--- BEGIN Text block ---

Web Based Assessment (maybe later)
- While it would work, we also decided not to create a web page to conduct the assessment, at least not at this stage.
Okta Identity Governance Access Certification Campaign Feature (won’t work)
- Okta does offer an identity governance access certification feature. I can see this working well if Okta is configured from the ground up knowing that it will be used to perform access reviews in the future. Owners would need to be assigned to groups, these groups would be assigned to applications. While conducting the campaign, group owners would be requested to confirm that group members should have access. This assumes that the group owner is able to judge if the user should have access. A group would then likely represent a team, and the administration of the members would be delegated to the managers. That team group would need to be assigned to the needed applications by an App Owner. However, Okta doesn’t have attributes to define App Owners (at this time).
- This approach would be fine for normal cases, but exceptions would need to be managed through other groups, assigned to someone who would be aware of these exceptions.

--- END Text block ---
--- BEGIN Provided information ---

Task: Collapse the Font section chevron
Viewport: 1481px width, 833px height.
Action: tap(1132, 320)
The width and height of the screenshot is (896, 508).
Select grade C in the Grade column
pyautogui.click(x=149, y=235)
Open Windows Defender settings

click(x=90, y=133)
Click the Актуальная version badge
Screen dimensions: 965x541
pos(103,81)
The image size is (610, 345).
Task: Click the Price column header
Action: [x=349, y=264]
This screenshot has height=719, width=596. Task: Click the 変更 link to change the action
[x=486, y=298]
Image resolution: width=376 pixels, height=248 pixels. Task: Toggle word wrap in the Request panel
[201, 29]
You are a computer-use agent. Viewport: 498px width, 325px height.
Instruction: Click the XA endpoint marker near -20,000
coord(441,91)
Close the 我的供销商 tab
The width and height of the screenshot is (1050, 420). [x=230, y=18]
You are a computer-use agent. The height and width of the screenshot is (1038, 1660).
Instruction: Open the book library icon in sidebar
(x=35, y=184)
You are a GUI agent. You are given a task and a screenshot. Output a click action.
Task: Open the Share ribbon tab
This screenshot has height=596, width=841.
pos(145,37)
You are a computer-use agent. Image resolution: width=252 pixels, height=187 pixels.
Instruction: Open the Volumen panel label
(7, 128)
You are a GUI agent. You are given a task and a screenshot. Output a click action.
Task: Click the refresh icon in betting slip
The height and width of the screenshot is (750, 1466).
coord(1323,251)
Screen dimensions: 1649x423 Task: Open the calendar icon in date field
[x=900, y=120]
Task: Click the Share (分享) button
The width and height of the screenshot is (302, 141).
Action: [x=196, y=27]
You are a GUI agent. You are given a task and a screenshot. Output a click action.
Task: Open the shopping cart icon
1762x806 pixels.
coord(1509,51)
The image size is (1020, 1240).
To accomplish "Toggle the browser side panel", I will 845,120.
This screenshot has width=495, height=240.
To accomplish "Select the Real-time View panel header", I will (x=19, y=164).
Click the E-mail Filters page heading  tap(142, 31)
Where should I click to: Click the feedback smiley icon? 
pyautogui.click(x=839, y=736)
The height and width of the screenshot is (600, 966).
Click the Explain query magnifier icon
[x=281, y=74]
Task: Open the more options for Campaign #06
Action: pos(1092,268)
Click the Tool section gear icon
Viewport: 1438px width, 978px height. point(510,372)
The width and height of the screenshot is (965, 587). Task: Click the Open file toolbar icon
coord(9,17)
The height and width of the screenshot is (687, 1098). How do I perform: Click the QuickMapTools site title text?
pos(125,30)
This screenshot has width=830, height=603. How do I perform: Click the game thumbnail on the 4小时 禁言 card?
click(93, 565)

--- END Provided information ---

▶ Work to complete
1: In the Okta access review text, what does Okta not have attributes to define?
2: Print the Okta access review text starting at "Web Based Assessment" and ending at "Feature (won’t work)".
3: Summarize the Okta access review text in two sentences.
These records come from a separate source.

▶ Solutions
1: App Owners.

2:
Web Based Assessment (maybe later)
- While it would work, we also decided not to create a web page to conduct the assessment, at least not at this stage.
Okta Identity Governance Access Certification Campaign Feature (won’t work)

3: A web page for conducting the assessment was ruled out, at least at this stage. Okta's identity governance access certification feature could work if Okta were configured from the ground up for access reviews, with group owners confirming membership, but Okta lacks attributes to define App Owners and exceptions would have to be managed through other groups.